→ SOURCE DATA:
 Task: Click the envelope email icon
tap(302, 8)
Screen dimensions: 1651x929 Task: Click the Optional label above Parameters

---

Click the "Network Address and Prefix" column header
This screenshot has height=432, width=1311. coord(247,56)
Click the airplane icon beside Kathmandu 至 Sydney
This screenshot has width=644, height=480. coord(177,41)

→ TASK DESCRIPTION:
Please transcribe only the lines in the records above running from the line that has "Task: Click the envelope email icon" through the line that has "Screen dimensions: 1651x929", both included, exactly as they appear.

→ ANSWER SPACE:
 Task: Click the envelope email icon
tap(302, 8)
Screen dimensions: 1651x929 Task: Click the Optional label above Parameters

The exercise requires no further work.